Leptomeningeal karsinomatozda T1 ve T2 kontrastsız görüntülerde meninkslerden gelen sinyalde artış görülür ve kontrast uygulanmasından sonra görsellik iyileşir.

Menenjit

Yumuşak meninkslerdeki değişikliklere sıklıkla tüberküloz leptomenjit gibi inflamatuar değişiklikler sırasında da rastlanır.

Dura mater'deki değişiklikler

Dura mater'deki değişiklikler intrakranyal hipotansiyonla ortaya çıkar. Bu patolojiyle, yoğun bir şekilde kontrast biriktiren kalınlaşmış bir dura mater görselleştirilir. Tanı koymak için ek kriterler, hipofiz bezinin boyutunda bir artış ve serebellar bademciklerin foramen magnuma doğru sarkmasıdır.

Dura mater'de değişiklikler, yoğun kontrast madde birikimi ve frontal lobun bitişik kısımlarında vazojenik ödem ile dura mater'nin kalınlaşmasıyla kendini gösteren pakimeningeal karsinomatoziste de ortaya çıkar.

Kabuk uzayları.

Meningeal boşluklar beyin zarları arasındaki boşluklardır.

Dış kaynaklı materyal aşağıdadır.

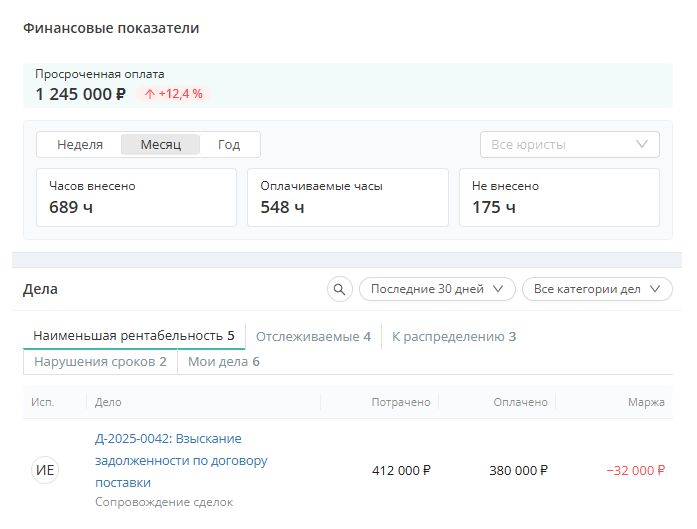Click the search magnifier icon in Дела
697x529 pixels.
pos(340,289)
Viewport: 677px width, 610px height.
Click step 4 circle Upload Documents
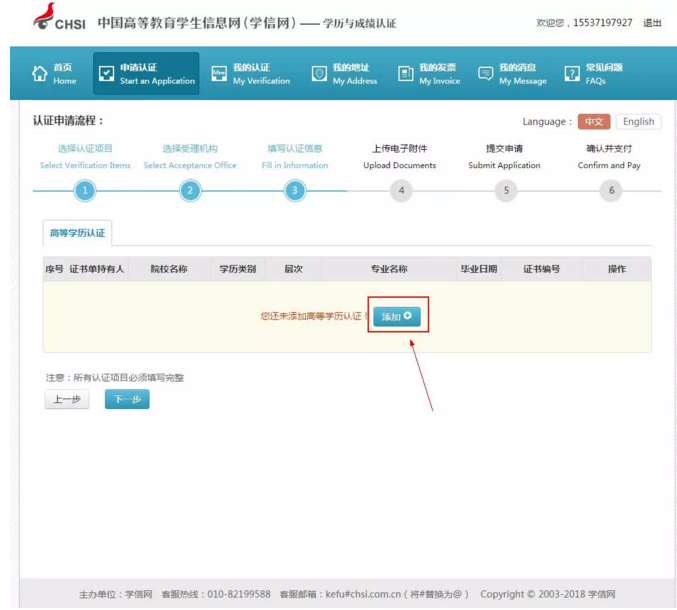click(400, 191)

  • Subaraknoid boşluk, pia mater ile araknoid membran arasındaki boşluktur. Normalde beyin omurilik sıvısının yoğunluğuna sahip olması gerekir.
  • Subdural boşluk, araknoid ile dura mater arasındaki boşluktur.
  • Epidural boşluk, dura ile kafatasının kemikleri arasındaki boşluktur ve dura kafatasının kemikleriyle kaynaştığı için normalde görüntülenemez.

Subaraknoid boşluktaki değişiklikler

Subaraknoid boşluktaki değişiklikler

Daralma. Bu değişiklikler hacimsel etkilerle (tümör, kalp krizi) meydana gelir.

Eklenti. Bu değişiklikler travma sonrası dönemde, kalp krizinden sonra veya atrofi sırasında meydana gelir.

Meningeal kanamalar

Meningeal kanamalarda membranları tanımlama konusunda mükemmeliz.

Meningeal kanama türleri:

Epidural kanama. Genellikle bir lens olarak görüntülenir ve dikişlerin ötesine geçmez, ancak beynin sinüslerini geçebilir; bu, beynin sinüslerini asla geçmeyen subdural kanamalardan ayırt edici bir özelliktir.

Subdural kanama. En sık görülen neden travma nedeniyle beynin yer değiştirmesi sonucu yüzeysel damarların yırtılmasıdır. Bu durumda subaraknoid membran da yırtılırsa, bu durumda beyin omurilik sıvısı subdural boşluğa girer.

Subaraknoid hemoraji. FLAIR modunda beyin omurilik sıvısından gelen sinyalde bir artış tespit edilir. Subaraknoid kanamanın en yaygın nedeni, beyne kan sağlayan arterlerin subaraknoid boşlukta lokalize olması nedeniyle anevrizmanın yırtılmasıdır.

Membranlardaki patolojik süreçlerde lob terimi kullanılmaz, bunun yerine bölge terimi kullanılır. Örneğin bu hastada frontal bölgede menenjiyom var.